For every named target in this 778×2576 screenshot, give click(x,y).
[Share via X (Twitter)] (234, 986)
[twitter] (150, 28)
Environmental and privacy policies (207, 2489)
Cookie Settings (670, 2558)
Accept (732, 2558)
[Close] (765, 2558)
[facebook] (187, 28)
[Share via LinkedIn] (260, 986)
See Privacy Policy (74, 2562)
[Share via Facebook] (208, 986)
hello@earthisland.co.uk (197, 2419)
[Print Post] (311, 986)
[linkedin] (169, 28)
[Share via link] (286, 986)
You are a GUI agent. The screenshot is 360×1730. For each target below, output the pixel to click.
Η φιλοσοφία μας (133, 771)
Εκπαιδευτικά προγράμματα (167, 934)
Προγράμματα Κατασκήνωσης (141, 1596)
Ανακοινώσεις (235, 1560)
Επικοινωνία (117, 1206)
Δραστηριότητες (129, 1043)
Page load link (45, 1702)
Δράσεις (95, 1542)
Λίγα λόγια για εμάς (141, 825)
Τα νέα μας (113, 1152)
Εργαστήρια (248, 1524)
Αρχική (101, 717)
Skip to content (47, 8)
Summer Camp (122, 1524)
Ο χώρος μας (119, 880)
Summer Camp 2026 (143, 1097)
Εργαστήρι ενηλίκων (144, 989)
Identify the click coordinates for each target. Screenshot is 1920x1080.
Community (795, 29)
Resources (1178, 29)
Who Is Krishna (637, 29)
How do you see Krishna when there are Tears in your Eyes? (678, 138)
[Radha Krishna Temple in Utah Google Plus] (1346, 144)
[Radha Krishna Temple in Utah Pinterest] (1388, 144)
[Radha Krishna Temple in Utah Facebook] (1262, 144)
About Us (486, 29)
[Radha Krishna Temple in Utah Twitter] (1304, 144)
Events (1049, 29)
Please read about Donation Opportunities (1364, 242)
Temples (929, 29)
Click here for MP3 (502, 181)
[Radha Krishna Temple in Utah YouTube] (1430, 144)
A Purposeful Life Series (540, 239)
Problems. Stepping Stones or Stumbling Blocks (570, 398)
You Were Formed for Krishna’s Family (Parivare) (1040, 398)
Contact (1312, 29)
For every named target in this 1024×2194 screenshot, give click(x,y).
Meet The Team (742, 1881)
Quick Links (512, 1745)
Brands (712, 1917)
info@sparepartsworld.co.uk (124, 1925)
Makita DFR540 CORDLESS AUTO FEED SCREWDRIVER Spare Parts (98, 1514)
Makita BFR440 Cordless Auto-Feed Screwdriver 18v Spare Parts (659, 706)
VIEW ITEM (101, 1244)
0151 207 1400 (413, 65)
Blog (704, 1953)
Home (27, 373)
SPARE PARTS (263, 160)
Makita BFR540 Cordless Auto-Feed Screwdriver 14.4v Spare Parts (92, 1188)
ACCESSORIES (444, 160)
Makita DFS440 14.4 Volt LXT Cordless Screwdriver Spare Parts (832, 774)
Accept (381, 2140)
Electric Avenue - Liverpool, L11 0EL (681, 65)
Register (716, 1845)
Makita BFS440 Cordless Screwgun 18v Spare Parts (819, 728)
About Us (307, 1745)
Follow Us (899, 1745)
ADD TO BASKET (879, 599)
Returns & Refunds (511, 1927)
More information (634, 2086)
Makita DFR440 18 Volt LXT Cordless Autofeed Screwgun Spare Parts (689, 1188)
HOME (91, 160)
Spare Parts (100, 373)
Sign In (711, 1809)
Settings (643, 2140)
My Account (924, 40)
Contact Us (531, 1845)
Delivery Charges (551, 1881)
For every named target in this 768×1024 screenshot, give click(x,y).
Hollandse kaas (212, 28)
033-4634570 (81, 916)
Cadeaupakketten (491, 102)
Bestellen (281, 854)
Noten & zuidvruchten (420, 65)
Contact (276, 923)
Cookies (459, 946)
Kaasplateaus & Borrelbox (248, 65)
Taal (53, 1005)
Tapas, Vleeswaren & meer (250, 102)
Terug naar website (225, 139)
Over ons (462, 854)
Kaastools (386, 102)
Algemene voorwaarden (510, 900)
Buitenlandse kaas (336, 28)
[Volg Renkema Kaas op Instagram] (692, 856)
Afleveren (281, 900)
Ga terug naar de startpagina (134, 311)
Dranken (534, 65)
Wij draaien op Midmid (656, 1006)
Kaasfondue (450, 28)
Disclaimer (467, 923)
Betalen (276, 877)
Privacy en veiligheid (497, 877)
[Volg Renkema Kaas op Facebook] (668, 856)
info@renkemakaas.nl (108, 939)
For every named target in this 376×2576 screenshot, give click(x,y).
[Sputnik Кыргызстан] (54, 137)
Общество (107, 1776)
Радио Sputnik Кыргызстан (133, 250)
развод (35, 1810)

» **Task goal**
Set the whole listing down again so that it matches the original exactly.

» **Written solution**
For every named target in this 778×2576 screenshot, give click(x,y).
[Share via X (Twitter)] (234, 986)
[twitter] (150, 28)
Environmental and privacy policies (207, 2489)
Cookie Settings (670, 2558)
Accept (732, 2558)
[Close] (765, 2558)
[facebook] (187, 28)
[Share via LinkedIn] (260, 986)
See Privacy Policy (74, 2562)
[Share via Facebook] (208, 986)
hello@earthisland.co.uk (197, 2419)
[Print Post] (311, 986)
[linkedin] (169, 28)
[Share via link] (286, 986)
You are a GUI agent. The screenshot is 360×1730. For each target below, output the pixel to click.
Η φιλοσοφία μας (133, 771)
Εκπαιδευτικά προγράμματα (167, 934)
Προγράμματα Κατασκήνωσης (141, 1596)
Ανακοινώσεις (235, 1560)
Επικοινωνία (117, 1206)
Δραστηριότητες (129, 1043)
Page load link (45, 1702)
Δράσεις (95, 1542)
Λίγα λόγια για εμάς (141, 825)
Τα νέα μας (113, 1152)
Εργαστήρια (248, 1524)
Αρχική (101, 717)
Skip to content (47, 8)
Summer Camp (122, 1524)
Ο χώρος μας (119, 880)
Summer Camp 2026 (143, 1097)
Εργαστήρι ενηλίκων (144, 989)
Identify the click coordinates for each target. Screenshot is 1920x1080.
Community (795, 29)
Resources (1178, 29)
Who Is Krishna (637, 29)
How do you see Krishna when there are Tears in your Eyes? (678, 138)
[Radha Krishna Temple in Utah Google Plus] (1346, 144)
[Radha Krishna Temple in Utah Pinterest] (1388, 144)
[Radha Krishna Temple in Utah Facebook] (1262, 144)
About Us (486, 29)
[Radha Krishna Temple in Utah Twitter] (1304, 144)
Events (1049, 29)
Please read about Donation Opportunities (1364, 242)
Temples (929, 29)
Click here for MP3 (502, 181)
[Radha Krishna Temple in Utah YouTube] (1430, 144)
A Purposeful Life Series (540, 239)
Problems. Stepping Stones or Stumbling Blocks (570, 398)
You Were Formed for Krishna’s Family (Parivare) (1040, 398)
Contact (1312, 29)
For every named target in this 1024×2194 screenshot, give click(x,y).
Meet The Team (742, 1881)
Quick Links (512, 1745)
Brands (712, 1917)
info@sparepartsworld.co.uk (124, 1925)
Makita DFR540 CORDLESS AUTO FEED SCREWDRIVER Spare Parts (98, 1514)
Makita BFR440 Cordless Auto-Feed Screwdriver 18v Spare Parts (659, 706)
VIEW ITEM (101, 1244)
0151 207 1400 (413, 65)
Blog (704, 1953)
Home (27, 373)
SPARE PARTS (263, 160)
Makita BFR540 Cordless Auto-Feed Screwdriver 14.4v Spare Parts (92, 1188)
ACCESSORIES (444, 160)
Makita DFS440 14.4 Volt LXT Cordless Screwdriver Spare Parts (832, 774)
Accept (381, 2140)
Electric Avenue - Liverpool, L11 0EL (681, 65)
Register (716, 1845)
Makita BFS440 Cordless Screwgun 18v Spare Parts (819, 728)
About Us (307, 1745)
Follow Us (899, 1745)
ADD TO BASKET (879, 599)
Returns & Refunds (511, 1927)
More information (634, 2086)
Makita DFR440 18 Volt LXT Cordless Autofeed Screwgun Spare Parts (689, 1188)
HOME (91, 160)
Spare Parts (100, 373)
Sign In (711, 1809)
Settings (643, 2140)
My Account (924, 40)
Contact Us (531, 1845)
Delivery Charges (551, 1881)
For every named target in this 768×1024 screenshot, give click(x,y).
Hollandse kaas (212, 28)
033-4634570 (81, 916)
Cadeaupakketten (491, 102)
Bestellen (281, 854)
Noten & zuidvruchten (420, 65)
Contact (276, 923)
Cookies (459, 946)
Kaasplateaus & Borrelbox (248, 65)
Taal (53, 1005)
Tapas, Vleeswaren & meer (250, 102)
Terug naar website (225, 139)
Over ons (462, 854)
Kaastools (386, 102)
Algemene voorwaarden (510, 900)
Buitenlandse kaas (336, 28)
[Volg Renkema Kaas op Instagram] (692, 856)
Afleveren (281, 900)
Ga terug naar de startpagina (134, 311)
Dranken (534, 65)
Wij draaien op Midmid (656, 1006)
Kaasfondue (450, 28)
Disclaimer (467, 923)
Betalen (276, 877)
Privacy en veiligheid (497, 877)
[Volg Renkema Kaas op Facebook] (668, 856)
info@renkemakaas.nl (108, 939)
For every named target in this 376×2576 screenshot, give click(x,y).
[Sputnik Кыргызстан] (54, 137)
Общество (107, 1776)
Радио Sputnik Кыргызстан (133, 250)
развод (35, 1810)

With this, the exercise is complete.